Funding Organization: GSRT
Funding Programme: ΔΡΑΣΗ ΕΘΝΙΚΗΣ ΕΜΒΕΛΕΙΑΣ: «ΕΡΕΥΝΩ-ΔΗΜΙΟΥΡΓΩ-ΚΑΙΝΟΤΟΜΩ»
Funding Instrument: Business Partnerships with Research Organizations
Start Date:
Duration: 30 months
Total Budget: 843.341,06 EUR
ITI Budget: 299.620,97 EUR

The “Επικοινωνώ” project aims to implement a system, in the form of a mobile or tablet application, which will aim at the easy and efficient communication of deaf and hearing individuals in real time. The primary objective is to recognize the hand gestures of the deaf, executed in the Greek Sign Language (GSL).

For the purpose of this project a deep learning network architecture will be designed to identify human gestures and body movements, using innovative deep learning methods, based on the development of large-scale deep neural networks. Using multidimensional information (color, depth, movement, human skeleton) to identify the various sign meanings on multiple levels (whole body movements, gestures). An important challenge to consider is the embedding of the developed neural network on the smart device, which has limited processing power.

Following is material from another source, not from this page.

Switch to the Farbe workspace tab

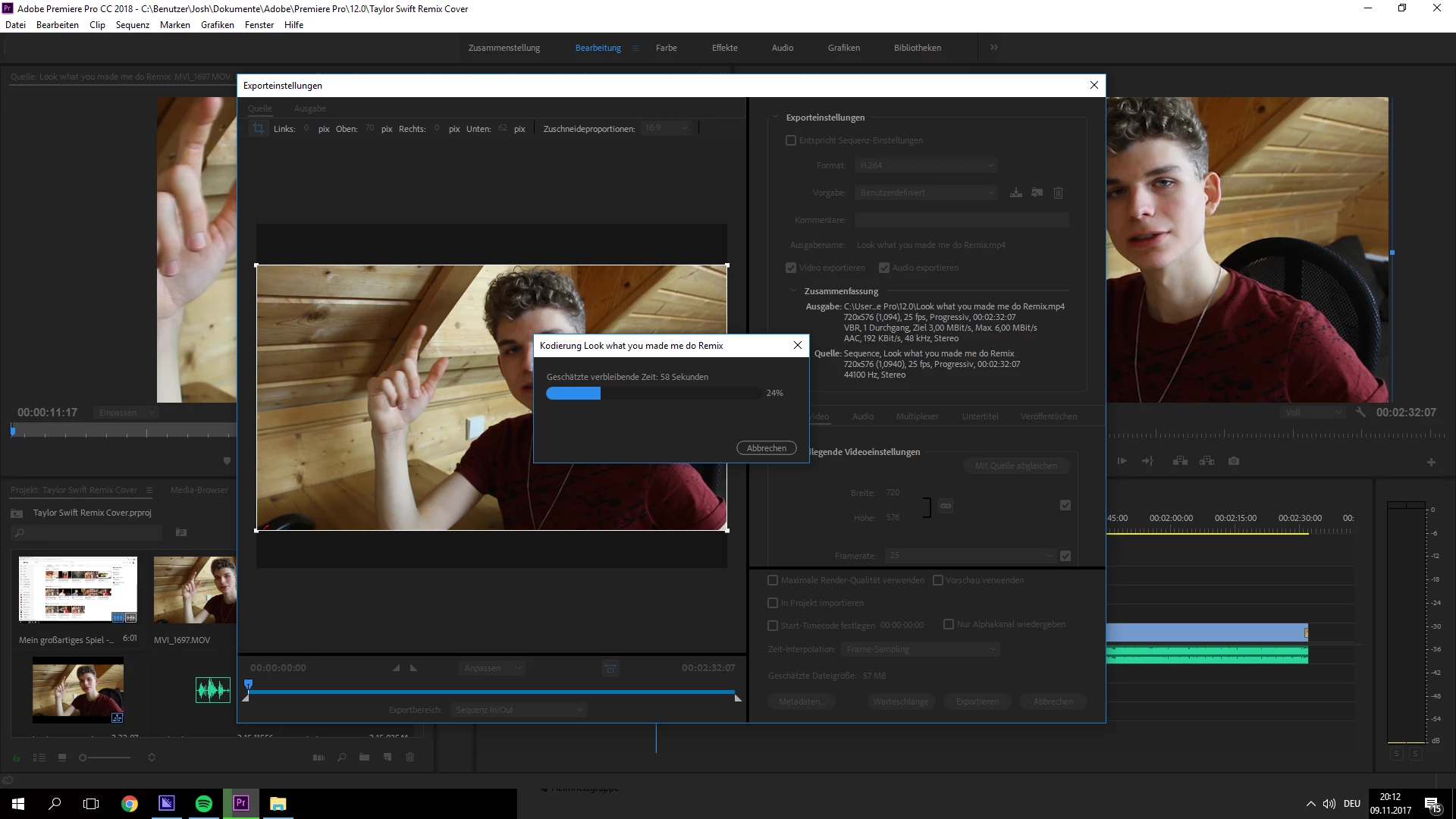coord(666,48)
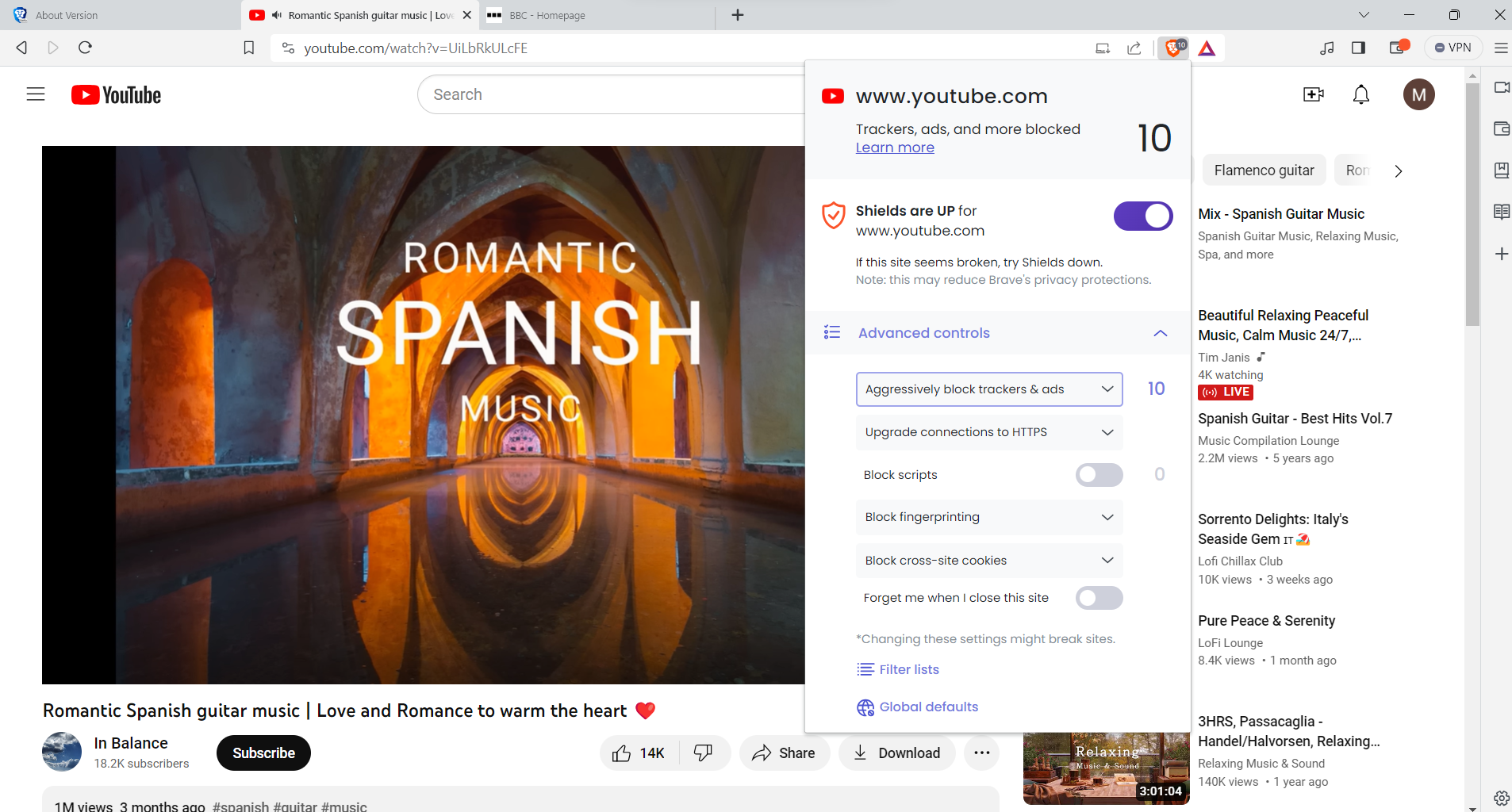The height and width of the screenshot is (812, 1512).
Task: Turn Shields down for www.youtube.com
Action: [1142, 216]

Having converted the projected manual communication into subsets of information elements, structures and parameters (such as a dictionary of hand shapes, hand movements, palm orientations, hand shape position chirp positions of the speaker’s body and body movements), the next step is to map the aforementioned parameters with the written languages syntax. This process will be carried out by using the linguistic knowledge operations and interactions of the linguistic levels of the natural languages as a cognitive background, in order to codify the interaction of all the previously mentioned parameters that are combined to shape the final meaning of a sentence in sign language. Then, conversion from written text into spoken language methods will be applied using MLS’s Text To Speech (TTS) technology. To perform the inverse process, the spoken sound signal will be captured from the device’s microphone and subsequently be converted into written speech using MLS’s Automatic Speech Recognition (ASR) technology. The written discourse will be “translated” into GSL using correlations between linguistic levels of the spoken Greek language and the morphological, syntactical and semantic structures of GSL. The signal finally displayed on the device’s screen will be an anthropomorphic animation (avatar), which will execute the calculated sign syntax. Along with the avatar, there is a provision to print the encoded written discourse in the form of subtitles to help the Deaf with relatively limited comprehension skills of GSL. The proposed system will be tested in real cases, taking into account the difficulty of a permanent GSL translator presence (e.g. in extraordinary circumstances) but also issues relating to the privacy of deaf people due to the search of a non-certified interpreter. Indicative use cases that will be considered are access to public services.